[Stored data entries]
------
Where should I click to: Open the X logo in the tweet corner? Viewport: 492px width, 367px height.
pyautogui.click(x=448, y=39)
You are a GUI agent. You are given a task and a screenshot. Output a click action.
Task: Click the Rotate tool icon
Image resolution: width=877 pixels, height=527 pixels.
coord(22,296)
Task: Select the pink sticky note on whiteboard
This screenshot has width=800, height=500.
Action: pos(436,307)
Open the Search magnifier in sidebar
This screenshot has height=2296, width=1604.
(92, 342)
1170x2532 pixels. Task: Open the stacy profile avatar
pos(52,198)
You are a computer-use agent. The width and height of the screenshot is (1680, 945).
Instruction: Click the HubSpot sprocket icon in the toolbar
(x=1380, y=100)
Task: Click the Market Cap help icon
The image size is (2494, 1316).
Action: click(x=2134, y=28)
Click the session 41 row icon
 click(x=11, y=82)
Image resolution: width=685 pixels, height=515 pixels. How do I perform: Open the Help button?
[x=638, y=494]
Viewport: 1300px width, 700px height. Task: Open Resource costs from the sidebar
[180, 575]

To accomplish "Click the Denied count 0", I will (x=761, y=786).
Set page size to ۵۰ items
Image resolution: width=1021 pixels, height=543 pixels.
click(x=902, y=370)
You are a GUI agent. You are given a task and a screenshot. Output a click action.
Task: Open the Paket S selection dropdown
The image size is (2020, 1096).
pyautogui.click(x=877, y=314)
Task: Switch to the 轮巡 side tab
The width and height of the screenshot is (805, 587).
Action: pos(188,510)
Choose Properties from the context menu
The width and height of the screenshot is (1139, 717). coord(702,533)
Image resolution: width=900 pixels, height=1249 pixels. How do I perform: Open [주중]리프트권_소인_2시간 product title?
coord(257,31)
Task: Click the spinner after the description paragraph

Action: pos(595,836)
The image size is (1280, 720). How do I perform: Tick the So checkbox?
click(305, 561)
------
Copy exactly the lines above, from the one containing "Task: Click the Market Cap help icon" through the very last line.

Task: Click the Market Cap help icon
The image size is (2494, 1316).
Action: click(x=2134, y=28)
Click the session 41 row icon
 click(x=11, y=82)
Image resolution: width=685 pixels, height=515 pixels. How do I perform: Open the Help button?
[x=638, y=494]
Viewport: 1300px width, 700px height. Task: Open Resource costs from the sidebar
[180, 575]

To accomplish "Click the Denied count 0", I will (x=761, y=786).
Set page size to ۵۰ items
Image resolution: width=1021 pixels, height=543 pixels.
click(x=902, y=370)
You are a GUI agent. You are given a task and a screenshot. Output a click action.
Task: Open the Paket S selection dropdown
The image size is (2020, 1096).
pyautogui.click(x=877, y=314)
Task: Switch to the 轮巡 side tab
The width and height of the screenshot is (805, 587).
Action: pos(188,510)
Choose Properties from the context menu
The width and height of the screenshot is (1139, 717). coord(702,533)
Image resolution: width=900 pixels, height=1249 pixels. How do I perform: Open [주중]리프트권_소인_2시간 product title?
coord(257,31)
Task: Click the spinner after the description paragraph

Action: pos(595,836)
The image size is (1280, 720). How do I perform: Tick the So checkbox?
click(305, 561)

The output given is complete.